» WHAT TO WORK ON
Below are the entries. Transcribe exactly the lines from the one with "This screenshot has height=458, width=1499." through the one with "Given: Open the Service category dropdown", ends included, and leave out all others.

Saved entries:
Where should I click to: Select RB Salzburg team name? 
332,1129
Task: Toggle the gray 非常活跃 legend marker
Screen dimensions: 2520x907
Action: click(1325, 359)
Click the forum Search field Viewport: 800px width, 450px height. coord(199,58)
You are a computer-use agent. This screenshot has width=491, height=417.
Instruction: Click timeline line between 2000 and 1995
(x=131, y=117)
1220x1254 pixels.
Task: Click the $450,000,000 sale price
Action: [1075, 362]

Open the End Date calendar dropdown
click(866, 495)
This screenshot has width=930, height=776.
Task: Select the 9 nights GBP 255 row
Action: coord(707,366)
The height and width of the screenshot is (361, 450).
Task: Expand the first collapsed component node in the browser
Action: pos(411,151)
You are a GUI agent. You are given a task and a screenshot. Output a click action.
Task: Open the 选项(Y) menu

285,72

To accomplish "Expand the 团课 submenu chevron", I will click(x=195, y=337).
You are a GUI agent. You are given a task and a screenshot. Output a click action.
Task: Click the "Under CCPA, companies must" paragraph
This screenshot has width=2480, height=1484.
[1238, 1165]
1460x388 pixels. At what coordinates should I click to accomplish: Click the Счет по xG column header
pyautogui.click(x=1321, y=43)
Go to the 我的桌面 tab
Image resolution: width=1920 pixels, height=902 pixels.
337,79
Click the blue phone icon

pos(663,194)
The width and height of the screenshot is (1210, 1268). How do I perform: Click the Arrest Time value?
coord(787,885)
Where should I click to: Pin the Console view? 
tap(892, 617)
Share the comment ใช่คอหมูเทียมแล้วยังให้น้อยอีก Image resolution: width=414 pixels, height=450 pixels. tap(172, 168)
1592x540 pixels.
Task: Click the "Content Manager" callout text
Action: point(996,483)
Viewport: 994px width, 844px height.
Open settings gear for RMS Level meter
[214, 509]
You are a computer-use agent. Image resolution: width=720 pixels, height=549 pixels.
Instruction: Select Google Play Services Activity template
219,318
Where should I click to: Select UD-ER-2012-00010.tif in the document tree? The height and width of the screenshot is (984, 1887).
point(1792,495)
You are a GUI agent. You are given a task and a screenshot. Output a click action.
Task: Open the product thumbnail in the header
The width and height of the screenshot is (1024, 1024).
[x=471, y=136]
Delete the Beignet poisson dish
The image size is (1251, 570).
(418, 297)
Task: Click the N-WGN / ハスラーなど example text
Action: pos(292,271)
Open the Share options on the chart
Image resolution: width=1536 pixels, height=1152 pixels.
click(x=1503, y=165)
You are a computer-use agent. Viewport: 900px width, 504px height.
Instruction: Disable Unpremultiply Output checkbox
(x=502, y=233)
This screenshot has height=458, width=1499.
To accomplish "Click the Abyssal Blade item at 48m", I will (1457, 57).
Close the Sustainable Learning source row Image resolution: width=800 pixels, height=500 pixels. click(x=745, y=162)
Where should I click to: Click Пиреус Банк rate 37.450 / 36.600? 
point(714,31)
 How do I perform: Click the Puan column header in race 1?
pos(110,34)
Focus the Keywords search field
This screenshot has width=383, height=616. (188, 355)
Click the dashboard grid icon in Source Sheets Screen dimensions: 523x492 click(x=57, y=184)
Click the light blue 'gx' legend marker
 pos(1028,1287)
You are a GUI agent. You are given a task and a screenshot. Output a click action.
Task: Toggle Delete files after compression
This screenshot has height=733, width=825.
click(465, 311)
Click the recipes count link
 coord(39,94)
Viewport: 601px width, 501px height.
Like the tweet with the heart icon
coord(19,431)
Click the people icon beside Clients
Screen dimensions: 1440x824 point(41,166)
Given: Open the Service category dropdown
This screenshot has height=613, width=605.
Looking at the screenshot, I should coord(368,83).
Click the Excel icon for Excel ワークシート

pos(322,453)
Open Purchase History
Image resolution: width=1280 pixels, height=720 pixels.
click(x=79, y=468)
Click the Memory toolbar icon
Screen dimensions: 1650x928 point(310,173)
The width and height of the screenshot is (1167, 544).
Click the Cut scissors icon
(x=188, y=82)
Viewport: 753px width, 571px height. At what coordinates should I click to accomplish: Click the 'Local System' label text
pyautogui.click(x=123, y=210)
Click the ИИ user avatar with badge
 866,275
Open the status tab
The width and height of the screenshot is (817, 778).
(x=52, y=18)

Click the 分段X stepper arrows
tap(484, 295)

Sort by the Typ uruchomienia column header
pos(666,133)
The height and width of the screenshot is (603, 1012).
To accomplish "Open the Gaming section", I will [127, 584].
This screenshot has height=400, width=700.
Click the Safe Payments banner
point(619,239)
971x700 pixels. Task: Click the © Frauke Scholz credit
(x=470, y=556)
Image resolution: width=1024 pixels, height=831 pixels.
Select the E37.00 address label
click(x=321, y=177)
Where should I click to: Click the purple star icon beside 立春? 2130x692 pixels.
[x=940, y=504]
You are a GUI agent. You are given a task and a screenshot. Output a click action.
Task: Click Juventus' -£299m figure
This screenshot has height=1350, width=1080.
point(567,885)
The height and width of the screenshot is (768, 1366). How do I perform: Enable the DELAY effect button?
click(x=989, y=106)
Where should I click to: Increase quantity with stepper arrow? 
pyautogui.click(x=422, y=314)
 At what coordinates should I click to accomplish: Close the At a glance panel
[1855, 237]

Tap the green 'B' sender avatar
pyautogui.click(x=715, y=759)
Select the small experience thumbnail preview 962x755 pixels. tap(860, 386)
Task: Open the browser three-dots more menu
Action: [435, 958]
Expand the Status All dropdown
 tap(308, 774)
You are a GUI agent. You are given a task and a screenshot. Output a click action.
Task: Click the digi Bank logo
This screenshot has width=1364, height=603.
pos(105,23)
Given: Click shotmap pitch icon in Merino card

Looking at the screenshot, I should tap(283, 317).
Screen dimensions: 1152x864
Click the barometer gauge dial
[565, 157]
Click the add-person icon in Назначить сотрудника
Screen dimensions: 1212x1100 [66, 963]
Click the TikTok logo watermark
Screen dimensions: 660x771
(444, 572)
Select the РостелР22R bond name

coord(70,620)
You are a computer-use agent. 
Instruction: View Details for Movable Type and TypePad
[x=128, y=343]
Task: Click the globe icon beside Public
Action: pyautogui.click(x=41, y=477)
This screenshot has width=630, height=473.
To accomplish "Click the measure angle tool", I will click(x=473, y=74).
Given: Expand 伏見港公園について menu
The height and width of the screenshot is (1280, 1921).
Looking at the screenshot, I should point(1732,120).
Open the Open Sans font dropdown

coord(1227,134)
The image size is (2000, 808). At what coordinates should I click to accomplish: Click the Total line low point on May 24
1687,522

» RESPONSE AREA
This screenshot has height=458, width=1499.
To accomplish "Click the Abyssal Blade item at 48m", I will (1457, 57).
Close the Sustainable Learning source row Image resolution: width=800 pixels, height=500 pixels. click(x=745, y=162)
Where should I click to: Click Пиреус Банк rate 37.450 / 36.600? 
point(714,31)
 How do I perform: Click the Puan column header in race 1?
pos(110,34)
Focus the Keywords search field
This screenshot has width=383, height=616. (188, 355)
Click the dashboard grid icon in Source Sheets Screen dimensions: 523x492 click(x=57, y=184)
Click the light blue 'gx' legend marker
 pos(1028,1287)
You are a GUI agent. You are given a task and a screenshot. Output a click action.
Task: Toggle Delete files after compression
This screenshot has height=733, width=825.
click(465, 311)
Click the recipes count link
 coord(39,94)
Viewport: 601px width, 501px height.
Like the tweet with the heart icon
coord(19,431)
Click the people icon beside Clients
Screen dimensions: 1440x824 point(41,166)
Given: Open the Service category dropdown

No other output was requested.